Creating a Docker Base Image for Faster Deployments

In my experience, deploying Julia to the cloud can be frustrating because it can be slow to build the container used to your app. I don’t seem to be the only one. A major gripe is that AWS CodeBuild can’t do layer caching in a VPC, so strategies for rearranging your DockerFile to benefit from cache don’t help.

I finally got a working solution for me. I build a base image with a SysImage of my dependencies and then copy my current src directory on deployment. Posting it here in case it is helpful for others. It comes in four parts

1. A Julia script for building a system image within the Docker container
using Pkg
# Install PackageCompiler in the base environment
Pkg.activate(@__DIR__)
Pkg.instantiate()
Pkg.add("PackageCompiler")
Pkg.build("PackageCompiler")
using PackageCompiler

# Activate the Project Environment
# Build the sysimage
PackageCompiler.create_sysimage(;
    sysimage_path="/usr/local/julia/bin/julia_base.so",
    cpu_target="generic",
    sysimage_build_args=`-O3`
)
2. A DockerFile to build the base image
FROM public.ecr.aws/amazonlinux/amazonlinux:latest

ENV JULIA_CPU_TARGET=generic

# Download and install Julia
WORKDIR /usr/local
RUN yum -y groupinstall "Development Tools"
RUN yum install -y tar gzip 
RUN curl -LO https://julialang-s3.julialang.org/bin/linux/x64/1.10/julia-1.10.5-linux-x86_64.tar.gz 
RUN tar xf julia-1.10.5-linux-x86_64.tar.gz 
RUN rm julia-1.10.5-linux-x86_64.tar.gz 
RUN ln -s julia-1.10.5 julia

# Use a special depot path to store precompiled binaries
ENV JULIA_DEPOT_PATH=./.julia

COPY Project.toml .
COPY Manifest.toml .
COPY create_sys_image.jl .
# Only copying src right because package compiler expense a 
# wellformed package for the active project.
ADD src  src/.

RUN /usr/local/julia/bin/julia create_sys_image.jl -t auto -O3 --startup-file=no --heap-size-hint=6G
3. A bash script to orchestrate building the base image when you change your dependencies

Note that for this script to work, you need to have Docker Engine running and 8GB of RAM allocated to it. You also need to be logged into AWS.
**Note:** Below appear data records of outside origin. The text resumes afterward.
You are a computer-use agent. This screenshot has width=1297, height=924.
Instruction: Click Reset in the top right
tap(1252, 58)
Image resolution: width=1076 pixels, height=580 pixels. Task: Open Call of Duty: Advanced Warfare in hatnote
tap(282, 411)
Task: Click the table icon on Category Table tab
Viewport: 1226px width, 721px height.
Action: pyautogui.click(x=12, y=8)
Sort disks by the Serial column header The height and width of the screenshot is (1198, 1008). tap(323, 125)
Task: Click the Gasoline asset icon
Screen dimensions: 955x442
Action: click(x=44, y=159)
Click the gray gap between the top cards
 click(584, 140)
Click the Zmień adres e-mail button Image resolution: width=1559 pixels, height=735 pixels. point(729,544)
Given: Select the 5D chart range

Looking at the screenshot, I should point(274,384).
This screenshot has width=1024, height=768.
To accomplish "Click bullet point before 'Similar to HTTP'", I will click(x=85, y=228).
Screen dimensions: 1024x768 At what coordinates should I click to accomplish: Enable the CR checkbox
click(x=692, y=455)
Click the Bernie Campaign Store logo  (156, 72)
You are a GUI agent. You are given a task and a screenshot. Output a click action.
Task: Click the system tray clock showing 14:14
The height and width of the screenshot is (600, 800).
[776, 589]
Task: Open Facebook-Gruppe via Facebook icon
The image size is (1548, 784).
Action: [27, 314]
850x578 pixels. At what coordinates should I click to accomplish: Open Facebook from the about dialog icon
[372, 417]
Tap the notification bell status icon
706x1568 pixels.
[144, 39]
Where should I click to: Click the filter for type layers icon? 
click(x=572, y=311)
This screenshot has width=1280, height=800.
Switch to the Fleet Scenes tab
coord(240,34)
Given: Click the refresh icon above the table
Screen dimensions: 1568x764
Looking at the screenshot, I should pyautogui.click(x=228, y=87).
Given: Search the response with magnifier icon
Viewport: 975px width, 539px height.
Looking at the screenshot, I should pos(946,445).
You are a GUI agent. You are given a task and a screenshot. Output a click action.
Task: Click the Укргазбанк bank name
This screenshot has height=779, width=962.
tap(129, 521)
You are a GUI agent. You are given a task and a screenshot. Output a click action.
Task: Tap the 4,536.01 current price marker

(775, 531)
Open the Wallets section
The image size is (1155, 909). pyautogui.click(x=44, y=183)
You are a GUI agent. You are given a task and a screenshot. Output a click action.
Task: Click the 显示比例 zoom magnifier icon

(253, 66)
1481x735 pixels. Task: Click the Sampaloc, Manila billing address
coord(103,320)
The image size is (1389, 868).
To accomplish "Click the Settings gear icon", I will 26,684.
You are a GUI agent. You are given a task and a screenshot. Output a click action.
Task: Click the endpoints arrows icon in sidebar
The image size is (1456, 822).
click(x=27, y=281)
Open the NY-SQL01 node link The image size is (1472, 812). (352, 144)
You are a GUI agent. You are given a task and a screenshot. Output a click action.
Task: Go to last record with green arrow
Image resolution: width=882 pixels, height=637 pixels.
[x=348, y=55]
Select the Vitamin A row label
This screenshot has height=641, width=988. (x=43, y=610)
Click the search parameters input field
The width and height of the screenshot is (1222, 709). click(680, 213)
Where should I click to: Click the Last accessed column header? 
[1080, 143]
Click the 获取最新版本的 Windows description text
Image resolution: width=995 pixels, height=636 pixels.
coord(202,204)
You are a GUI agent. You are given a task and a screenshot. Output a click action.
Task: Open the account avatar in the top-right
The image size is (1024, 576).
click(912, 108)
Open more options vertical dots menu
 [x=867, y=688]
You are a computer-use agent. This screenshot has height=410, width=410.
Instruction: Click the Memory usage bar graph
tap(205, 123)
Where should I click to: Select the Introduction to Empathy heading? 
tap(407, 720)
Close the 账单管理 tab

I don’t use other image hosting services (i.e. DockerHub), but I’m sure this script could be amended pretty easily to work with whatever solution you use.

docker build -f Dockerfile.base --tag julia_base:latest . --shm-size 8gb

aws ecr get-login-password --region <YOUR REGION> --profile <YOUR AWS PROFILE NAME> | \
    docker login --username AWS --password-stdin <YOUR ECR URL>

docker tag juila_base:latest <YOUR ECR URL>/<YOUR ECR REPO>:julia_base
docker push <YOUR ECR URL>/<YOUR ECR REPO>:julia_base
4. The DockerFile to use in deployment I have heap size hint set to 12GB since my Fargate task is allocated 16GB of RAM. I notice that sometime Julia thinks that the RAM available is actually the host machine's total RAM, not what is allocated to the container. Set it accordingly for your use case.
FROM <YOUR ECR URL>/<YOUR ECR REPO>:juila_base
ADD src  src/.
COPY entry_point_script.jl .
RUN /usr/local/julia/bin/julia \
    --sysimage /usr/local/julia/bin/juila_base.so \
    --sysimage-native-code=yes \
    -t auto \
    --project=. \
    -O3 \
    --startup-file=no \
    -e 'using Pkg;Pkg.instantiate()'
ENTRYPOINT /usr/local/julia/bin/julia \
    --sysimage /usr/local/julia/bin/juila_base.so \
    --sysimage-native-code=yes \
    -t auto \
    --project=. \
    -O3 \
    --startup-file=no \ 
    --heap-size-hint=12G \
    entry_point_script.jl

Note that all these files assume they are at the root of your project directory.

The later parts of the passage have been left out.